Best I have had. A Phenomenal Track

4 x 16
65.5'
Equal lap length

Running laps now
Needs walls and light bridge to finish

Hope you enjoy

Thanks

Michael Block
www.thequarrel.com
www.oconomowocraceway.com
www.slottrak.com


----------



## bearsox (Apr 22, 2006)

*Very very nice track Michael ! I like the flow on this one much better than some Fray type tracks as too many look like spilled spaghetti with limited thought as to flow. This layout is a drivers track and my idea of fun. Great job on this one ! 

Bear :wave:*


----------



## slotnewbie69 (Dec 3, 2008)

i like the changing radius turns,looks like a challenge!thanks for posting.


----------



## Rolls (Jan 1, 2010)

I really like the look of that track design!
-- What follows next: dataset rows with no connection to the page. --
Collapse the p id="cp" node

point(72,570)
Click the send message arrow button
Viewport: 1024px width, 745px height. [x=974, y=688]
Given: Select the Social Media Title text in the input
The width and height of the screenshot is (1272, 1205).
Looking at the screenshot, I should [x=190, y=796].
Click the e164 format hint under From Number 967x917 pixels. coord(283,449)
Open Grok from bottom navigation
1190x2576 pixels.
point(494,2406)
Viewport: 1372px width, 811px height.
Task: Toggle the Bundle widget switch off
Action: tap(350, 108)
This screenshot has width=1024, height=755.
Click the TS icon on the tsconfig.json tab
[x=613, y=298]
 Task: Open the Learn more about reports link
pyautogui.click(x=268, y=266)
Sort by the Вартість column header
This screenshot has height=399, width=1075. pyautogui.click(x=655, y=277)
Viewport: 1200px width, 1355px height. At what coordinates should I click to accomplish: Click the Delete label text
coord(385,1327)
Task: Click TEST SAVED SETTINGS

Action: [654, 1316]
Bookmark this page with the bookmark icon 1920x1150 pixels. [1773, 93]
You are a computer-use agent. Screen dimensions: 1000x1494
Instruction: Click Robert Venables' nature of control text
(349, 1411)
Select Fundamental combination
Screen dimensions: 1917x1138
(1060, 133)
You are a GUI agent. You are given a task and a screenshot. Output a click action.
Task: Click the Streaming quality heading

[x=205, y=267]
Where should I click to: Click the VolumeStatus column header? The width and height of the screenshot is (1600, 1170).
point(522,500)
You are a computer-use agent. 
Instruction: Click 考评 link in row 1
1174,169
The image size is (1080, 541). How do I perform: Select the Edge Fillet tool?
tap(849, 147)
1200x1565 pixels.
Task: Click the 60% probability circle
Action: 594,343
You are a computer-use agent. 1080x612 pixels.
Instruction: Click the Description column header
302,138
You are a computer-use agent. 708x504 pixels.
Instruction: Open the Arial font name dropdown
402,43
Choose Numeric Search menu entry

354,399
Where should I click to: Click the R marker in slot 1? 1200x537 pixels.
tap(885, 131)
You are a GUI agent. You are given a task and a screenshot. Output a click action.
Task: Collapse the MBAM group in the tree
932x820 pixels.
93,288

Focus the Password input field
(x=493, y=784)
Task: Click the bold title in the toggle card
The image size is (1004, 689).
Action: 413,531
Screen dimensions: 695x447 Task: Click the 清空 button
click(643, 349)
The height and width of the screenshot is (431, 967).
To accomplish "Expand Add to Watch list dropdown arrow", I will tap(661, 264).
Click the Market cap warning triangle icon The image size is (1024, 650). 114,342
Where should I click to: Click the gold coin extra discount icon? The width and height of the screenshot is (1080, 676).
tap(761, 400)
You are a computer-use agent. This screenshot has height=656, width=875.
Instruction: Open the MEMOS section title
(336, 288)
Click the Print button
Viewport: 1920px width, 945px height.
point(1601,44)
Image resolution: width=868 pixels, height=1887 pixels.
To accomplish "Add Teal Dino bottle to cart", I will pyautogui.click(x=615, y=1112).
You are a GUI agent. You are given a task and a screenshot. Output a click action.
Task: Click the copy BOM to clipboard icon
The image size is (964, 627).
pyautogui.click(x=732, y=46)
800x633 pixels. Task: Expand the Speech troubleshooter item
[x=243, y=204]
Packs a lot of action into 4x16 and a great variety of racing challenges, too. It sounds like it drives as good it looks, huh? Thanks for sharing!


----------



## tossedman (Mar 19, 2006)

Looks like fun! How high will you make the bridge?

Todd


----------



## fsmra (Feb 28, 2005)

Track surface to underside surface
2"


Thanks

Mike


----------